Advantages of EL-SEED white LED’s over the currently-prevailing, so-called, pseudo-white LEDs (which are composed of a blue LED and yellow phosphors) include:

i)  Minimizing the deviation in color temperature by controlling the concentrations of
    dopants in SiC substrate, leading to a remarkably high production yield and significant reduction of yield loss.
ii)  Enabling a very high color rendering index (Ra) for pure white LEDs, close to sunlight.
iii) Achieving at least a five-fold prolonged life-span, resulting from the use of a highly heat-resistant and
    heat-dissipative SiC substrate which also functions as the means to convert near-UV light into white light.
    This simple structure enables significant cost reduction for Next Generation White LEDs and
    also enables elimination of both phosphors and plastic encapsulation,
which cause deterioration
    in the life-span and efficiency of pseudo-white LEDs due to the generated heat.

EL-SEED has already completed a manufacturing technique and process to produce a moth-eye structure (anti-reflective, finely-pitched, periodic corn structure discovered in the 1960’s) to drastically increase light extraction efficiency on such various substrates and materials as SiC, Sapphire, GaN, and ITO, with extremely high throughput and low cost. Coupled with highly reflective electrodes, also developed by EL-SEED, this combination of fluorescent SiC substrates and a moth-eye structure will offer high quality and low cost white LEDs.

MARUBENI has been fully committed to contributing to the reduction of greenhouse gas emissions by providing the necessary resources for emerging technologies, including LEDs and photovoltaic cells, to help minimize global warming and climate change.
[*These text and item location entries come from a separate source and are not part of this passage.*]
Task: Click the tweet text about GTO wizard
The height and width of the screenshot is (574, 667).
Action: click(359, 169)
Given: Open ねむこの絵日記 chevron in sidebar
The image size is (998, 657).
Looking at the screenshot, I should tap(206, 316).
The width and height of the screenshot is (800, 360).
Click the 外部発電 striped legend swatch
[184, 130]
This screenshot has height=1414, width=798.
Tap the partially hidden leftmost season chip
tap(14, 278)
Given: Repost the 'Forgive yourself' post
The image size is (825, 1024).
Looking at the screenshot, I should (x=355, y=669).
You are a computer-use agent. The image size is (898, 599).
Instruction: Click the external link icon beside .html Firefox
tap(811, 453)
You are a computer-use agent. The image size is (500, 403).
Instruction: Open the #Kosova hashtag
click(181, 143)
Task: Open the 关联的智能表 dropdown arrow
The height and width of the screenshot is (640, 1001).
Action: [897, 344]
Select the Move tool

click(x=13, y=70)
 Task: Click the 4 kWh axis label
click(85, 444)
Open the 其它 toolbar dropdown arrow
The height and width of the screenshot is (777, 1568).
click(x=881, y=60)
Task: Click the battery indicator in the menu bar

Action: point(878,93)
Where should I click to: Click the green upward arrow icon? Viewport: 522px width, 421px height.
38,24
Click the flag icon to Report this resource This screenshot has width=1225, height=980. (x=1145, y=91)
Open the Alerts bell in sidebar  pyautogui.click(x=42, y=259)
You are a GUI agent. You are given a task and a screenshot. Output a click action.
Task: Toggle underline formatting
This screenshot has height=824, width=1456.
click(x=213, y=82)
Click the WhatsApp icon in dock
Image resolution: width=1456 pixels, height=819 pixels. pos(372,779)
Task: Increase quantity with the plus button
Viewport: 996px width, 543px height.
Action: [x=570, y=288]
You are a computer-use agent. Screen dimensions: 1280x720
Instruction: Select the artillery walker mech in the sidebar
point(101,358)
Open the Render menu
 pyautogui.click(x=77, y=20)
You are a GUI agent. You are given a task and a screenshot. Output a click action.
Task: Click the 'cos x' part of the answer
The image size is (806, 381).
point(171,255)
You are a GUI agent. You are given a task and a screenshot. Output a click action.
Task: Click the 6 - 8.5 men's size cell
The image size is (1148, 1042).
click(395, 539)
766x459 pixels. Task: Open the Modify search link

Location:          Akasaki Institute, Nagoya University, 
                           Furo-cho, Chikusa-ku, Nagoya, Aichi Prefecture
President:         Tadao Kamiya
Paid-in Capital: JPY. 62,050,000 (approx. USD690,000)
Founded:          March, 2006
References:     In 2006, the moth-eye manufacturing technique for LEDs was selected
                        and funded by the Japan Science and Technology Agency (JST) as a
                        JST project to develop “Innovative Seeds”   
                        In 2009, Meijo University was selected as one of the “Leading-edge
                        Technology and Innovation Centers”, where EL-SEED plays an
                        important role in developing and commercializing 
                        “extremely energy-conserving, super color rendering indexed,
                        long life, and low cost general lighting through LEDs.”